Thanks for the nice comments you guys. Sam, yes I like the photo, very cool, and I hope you're enjoying being in California. Tyreslider, yes that is the same tank I made before to the Worksman frame dimensions you gave me last winter... so you see you are part of this build, too. Steve and I were talking this morning about how neat it is having this thread and this forum with this great community of like minded people... feeling like you guys are kind of looking over our shoulders a bit as we work, curious about what the Lone Ranger and Tonto are up to. The sidecar has been a very gratifying 'side' project which has turned out better than I anticipated. When the time comes to do a second one it will go quicker and easier than the first, but I expect will be made in much the same way. I don't know at this point how to improve on it, but maybe after it has been joined to the bike and has some miles on it something will need tweaking. Just looking at it sitting there on the frame with a wheel next to it is satisfying. By the end of the day when tools were put away, after a swim with a bar of soap in the lake, a dinner of red beans and rice with a cold can of beer, we sat outside looking at it. The sun had set and a full moon was rising above the tree line when Steve said, "that little thing is so sweet it's like homemade candy". And it is.
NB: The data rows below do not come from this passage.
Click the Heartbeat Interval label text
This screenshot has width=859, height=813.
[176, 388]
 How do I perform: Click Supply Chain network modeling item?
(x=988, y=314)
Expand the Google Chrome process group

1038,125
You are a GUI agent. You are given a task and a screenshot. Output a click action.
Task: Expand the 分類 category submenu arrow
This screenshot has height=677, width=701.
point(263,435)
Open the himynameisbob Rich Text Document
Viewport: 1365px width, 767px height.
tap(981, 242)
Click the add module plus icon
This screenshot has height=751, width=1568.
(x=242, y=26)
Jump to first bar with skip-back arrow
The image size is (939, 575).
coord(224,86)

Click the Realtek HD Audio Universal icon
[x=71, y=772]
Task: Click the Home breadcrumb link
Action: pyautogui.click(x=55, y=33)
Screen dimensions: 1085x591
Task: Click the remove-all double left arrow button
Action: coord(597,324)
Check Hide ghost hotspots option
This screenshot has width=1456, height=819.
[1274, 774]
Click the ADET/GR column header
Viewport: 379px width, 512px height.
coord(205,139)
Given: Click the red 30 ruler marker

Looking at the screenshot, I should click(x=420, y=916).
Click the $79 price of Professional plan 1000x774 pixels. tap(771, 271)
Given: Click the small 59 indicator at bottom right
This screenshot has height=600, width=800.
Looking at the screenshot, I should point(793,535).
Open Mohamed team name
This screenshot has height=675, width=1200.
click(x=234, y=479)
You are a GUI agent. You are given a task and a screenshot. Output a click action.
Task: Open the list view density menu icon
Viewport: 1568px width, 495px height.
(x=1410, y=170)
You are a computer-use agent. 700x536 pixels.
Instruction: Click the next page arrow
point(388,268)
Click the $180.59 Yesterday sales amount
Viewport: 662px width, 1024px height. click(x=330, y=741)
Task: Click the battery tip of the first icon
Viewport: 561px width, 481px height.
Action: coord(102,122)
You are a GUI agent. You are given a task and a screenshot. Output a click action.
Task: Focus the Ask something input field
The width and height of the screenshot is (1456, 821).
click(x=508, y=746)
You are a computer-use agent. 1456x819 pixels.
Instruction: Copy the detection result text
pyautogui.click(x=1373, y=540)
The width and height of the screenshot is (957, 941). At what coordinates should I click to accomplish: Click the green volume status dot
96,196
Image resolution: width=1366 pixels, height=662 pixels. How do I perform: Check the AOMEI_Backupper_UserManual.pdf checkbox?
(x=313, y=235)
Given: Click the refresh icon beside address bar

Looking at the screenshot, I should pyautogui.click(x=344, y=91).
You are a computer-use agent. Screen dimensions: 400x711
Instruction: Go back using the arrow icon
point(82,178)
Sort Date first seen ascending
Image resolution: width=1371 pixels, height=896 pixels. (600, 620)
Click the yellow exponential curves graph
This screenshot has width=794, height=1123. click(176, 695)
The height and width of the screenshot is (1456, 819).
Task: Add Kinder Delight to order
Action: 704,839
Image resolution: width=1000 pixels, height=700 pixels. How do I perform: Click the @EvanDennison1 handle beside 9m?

CANOE SIDECAR BODY FINISHED
While Steve worked over the stern skin piece with a propane torch and heated, pounded with a rubber mallet, bent and otherwise convinced the panel to flatten out, I worked over the bow "deck' piece, cutting the overlap with tin snips, drilling new holes and pop riveting it to the canoe. Steve then drilled holes in the stern skin and fixed it to the wooden stern piece with pan head screws. He allowed for overlap with the idea of attaching the skin first and then trimming off the excess after.